Sundays are for worship and napping. And taking a little tour of our herb garden where Miska guides me (again, because I always forget the particulars) through the holy basil, the mullein, the daffodils, the lavender, the oregano. She shakes the poppy plants, and we grin at the sound of rattling seeds, nature’s maracas. She coaxes me to touch the velvety carpet of the roman camomile, a bed fit for a queen.
Juno, our black mouser, flops over at Miska’s feet, insisting Miska scratch him while he purrs, swatting at Miska if she stops before Juno deems appropriate. Miska does as Juno demands; then she reaches her fingers into the rich soil, a gesture of wonder and delight and prayer.
Watching her, I envision the Great Creator, at the beginning of human time – and still now – reaching hands down into the soil of this world and taking great, great joy in all the beauty. Our worship with the gathered community, with the liturgy and the Scriptures and the Eucharist, centers us, and having done its work, it sends us, dispersed into our scattered, holy places. And in a hundred ordinary corners, the worship and the liturgy continues. For us, it carries us into gardens and naps and later into an evening with friends. We must worship, and we must indulge in God’s good earth, and we must rest. This is a feast. These are our liturgies. It is all of a whole: one life, one God, one grand and beautiful day.
When we lived in Colorado, our church met in a simple chapel tucked into the Front Range. Behind the pulpit and altar were large windows offering a panoramic view of tall, elegant pines, rugged ridges and a vast, blue sky. Each week, I would sit in my seat next to Miska and gaze west, toward the wild. Soon, I’d hear the call to worship, but those magnificent mountains had already made the call — and I had already answered with reverence and supplication. That splendid vista offered me an invitation to lay down my cares, to breathe deeply, to be present in this one place at this one hour, to trust that “the earth and everything in it is the Lord’s.” Our pastor was an extraordinary preacher, one of the best I’d heard; but I remember the light cutting across evergreens, the white clouds drifting across craggy peaks, every bit as much as I recall any text he expounded.
Last Sunday, as I stood behind our church’s pulpit, I looked out the windows and saw heavy white flakes falling from the sky. All of our trees, shed of their Fall glamor, stretched their bare branches toward the falling grace, like a child craning her neck and sticking out her tongue to catch the magic. We paused. We looked out the windows and watched the snow. We were quiet. It’s likely those few quiet moments were the best sermon we heard that day.

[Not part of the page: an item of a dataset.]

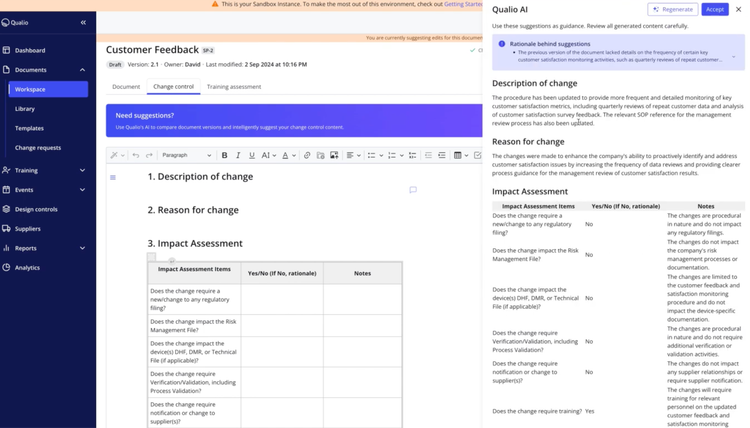The height and width of the screenshot is (428, 750).
Task: Expand the Rationale behind suggestions box
Action: (735, 56)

There’s a reason why, when Jesus began to preach, he would at times say things like, consider the lilies or watch the birds. There is a grace that surrounds us, a grace not of our own making. We can receive God’s kindness from the world around us, we can sense the truth and welcome it and walk right into it and allow all these mercies to hold us up. Sometimes we need words and explanation. Sometimes we just need big eyes and a wide-open heart.
As Kosser and Harrison put it:
The moon put her hand over my mouth and told me to shut up and watch.